Nov
27
2017
The legal, the illegal – and nukes
Author: adminThe U.S. Air Force general who would control all this country’s nuclear weapons in wartime has publicly made a claim that should curdle your blood.
In at least two recent public forums, Gen. John Hyten has said he would not necessarily launch nuclear weapons despite being ordered to do so by the President. That statement should get your full attention!
Especially because Hyten is Commander of the U.S. Strategic Command, successor of the old Strategic Air Command, dreamed up by Curtis LeMay in the late 1940’s. For decades, the four-star at the top has had responsibility to launch – or not launch – nuclear weapons in all services – not just USAF.
When a general makes public statements that he – and he alone – will decide the legitimacy or legality of a presidential order to launch the forces, it seems in keeping with the political mess we have in the White House. Damned dangerous!
The caveat Hyten offers with his statement is if he feels or believes the order from Trump to be “illegal.”
“If it’s illegal,” he said, “I’m going to say ‘Mr. President, that’s illegal.’ And he’s going to say ‘What would be legal?’”
Someone else at the top is saying the same thing. Retired General Robert Kehler, who preceded Hyten at Strategic Command, told the Senate Foreign Relations Committee this month “the U.S. military is obligated to follow legal orders – not illegal ones.”
In neither case did the generals describe which they’d consider “legal” and which would be “illegal.”
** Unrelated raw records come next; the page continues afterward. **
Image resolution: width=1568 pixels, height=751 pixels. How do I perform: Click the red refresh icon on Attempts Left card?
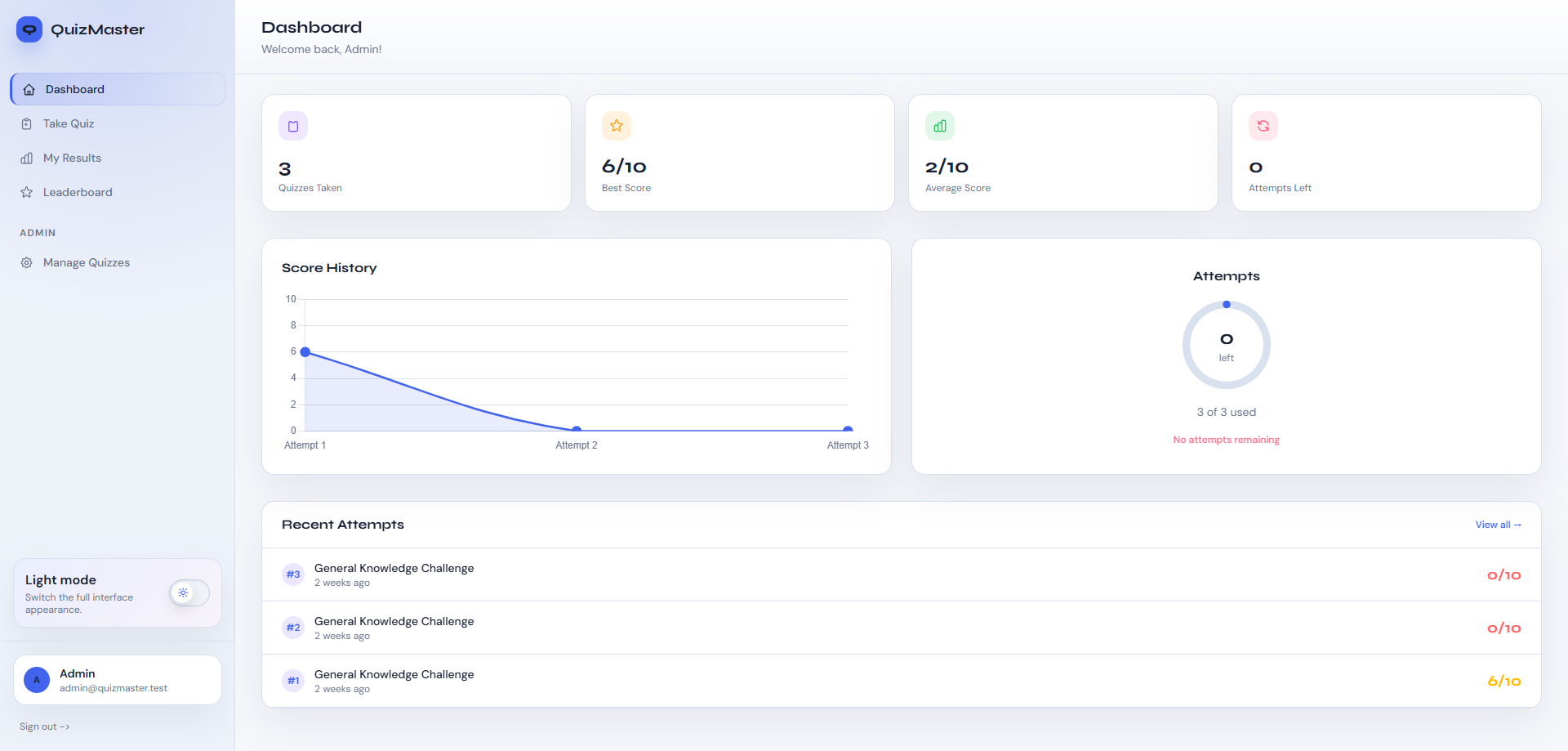point(1263,126)
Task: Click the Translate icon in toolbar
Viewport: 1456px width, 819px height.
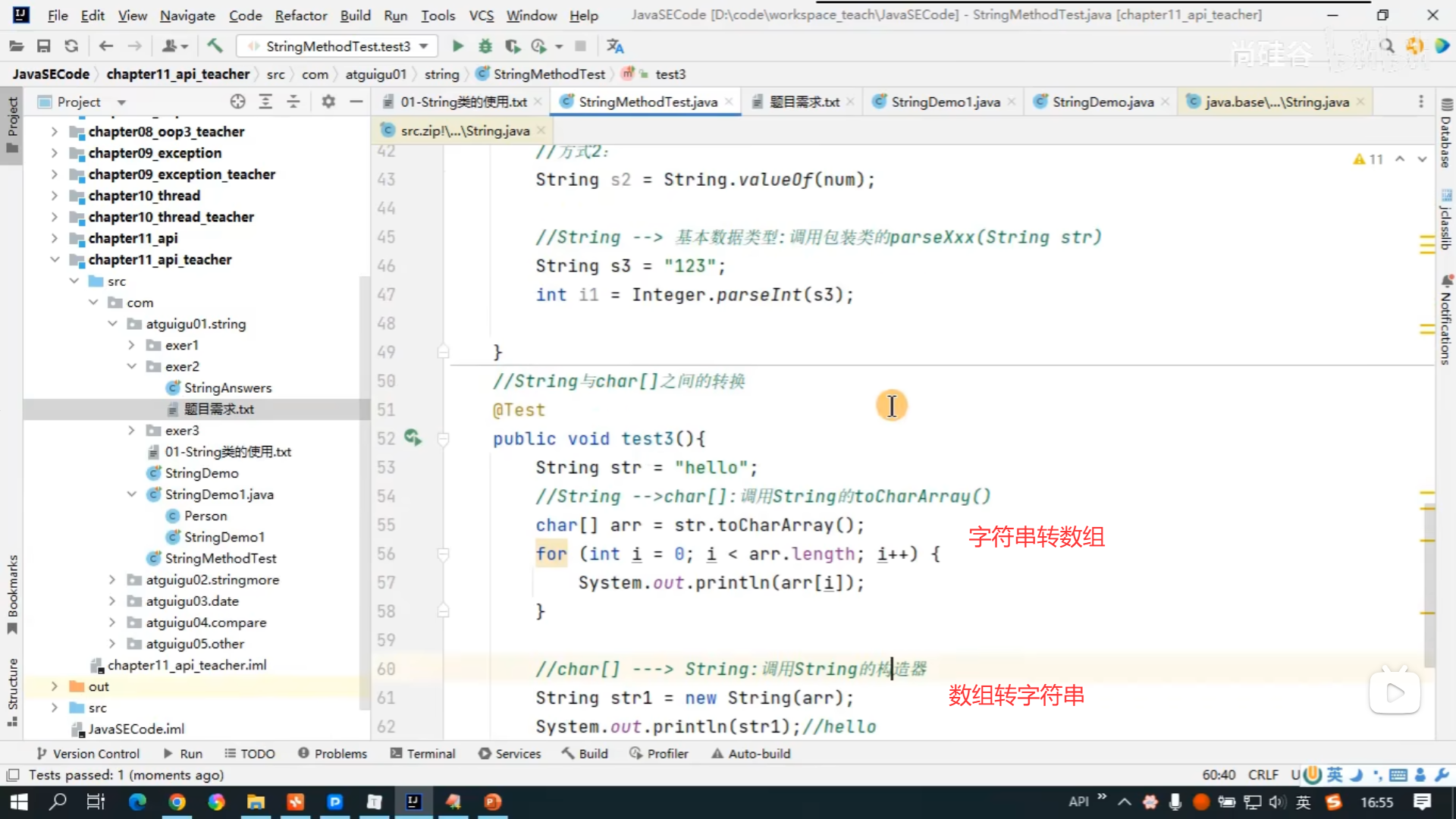Action: [615, 46]
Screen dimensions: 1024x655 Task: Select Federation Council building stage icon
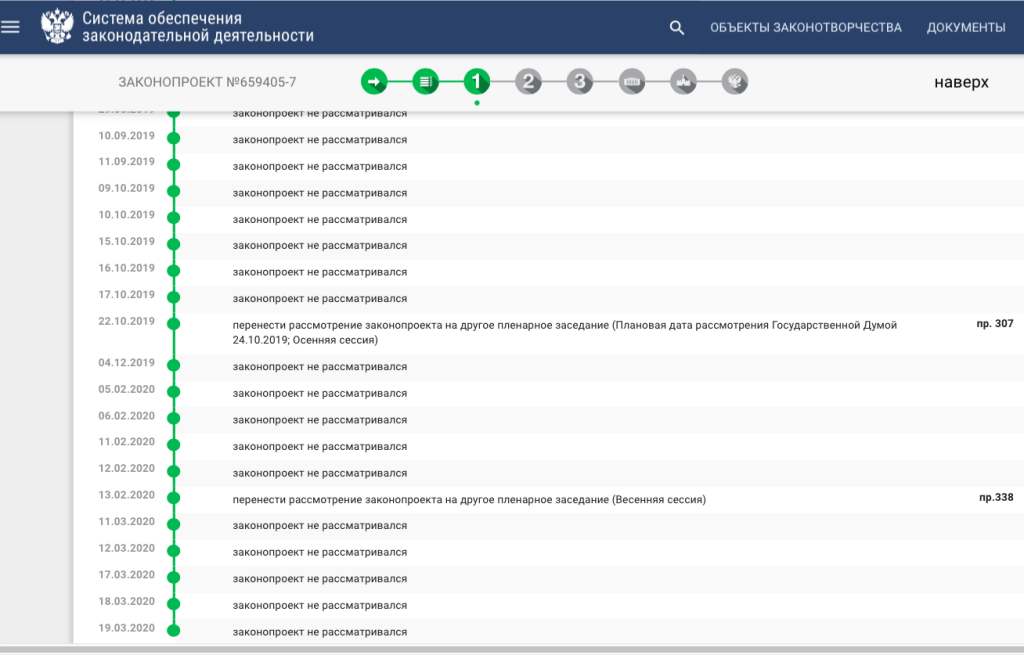point(631,82)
My last two years of military service, I sat at a console about six feet from the “red phone” the SAC commander would use to order a nuclear strike – an order for the Army, Navy and any other branch with nukes. The commander and senior staff sat at desks above our heads on the command balcony from where the order would come to pick up the phone – should it be given. The whole place was tense 24/7. Highly professional. But tense.
During my time, we had the Cuban missile crisis. I know intimately how close we came to launching. But the President was John Kennedy and the SAC Commander was General Thomas Power. Despite the danger, we knew orders from the White House and the response would be legal.
Now, we have senior officers creating wiggle room if we get that close again. I have no idea what constitutes an “illegal” order. But I’m damned familiar with Trump and his fits of pique – of childish anger. He does things and says things that show he’s not a stable person when faced with crisis events. Even little bitty “crisis” events.
Military personnel – no matter the branch – are trained from the gitgo to obey lawful orders of anyone a rank or two up the chain. That’s the very backbone of structure that provides the clarity to try to keep people alive in wartime. Or it could kill them.
There have been many changes since my years of service. Personnel are smarter, better trained, work with better equipment and seem to have more leeway in most responsibilities. But the demand to obey a lawful order has not changed. Not one word. It is still the first commandment.
When a general – or two – or three – says he (or they) will decide which order is lawful, that frightens me. Especially when we don’t know what criteria he’d use to make the distinction. During the Cuban crisis, LeMay – Chairman of the Joint Chiefs at the time – wanted to launch a strike on Cuba and promised Kennedy he’d “make a parking lot” out of the small nation. Legal? Yes. Crazy? Certainly!
A lot of political and military types have chewed on this “legal-illegal” business since Trump became Commander-In-Chief. They’ve talked of how to deal with him if he flies off the handle as he does regularly. Suppose that madman in North Korea says or does something crazy and Trump decides to launch. He’s already said publicly the response would be “something the world has never seen” and that “North Korea would be destroyed.”
Is that a “legal?” Or an illegal?”
General Hyten and others in the military are going to have to decide. And I’d like to know what the Hell their criteria is going to be.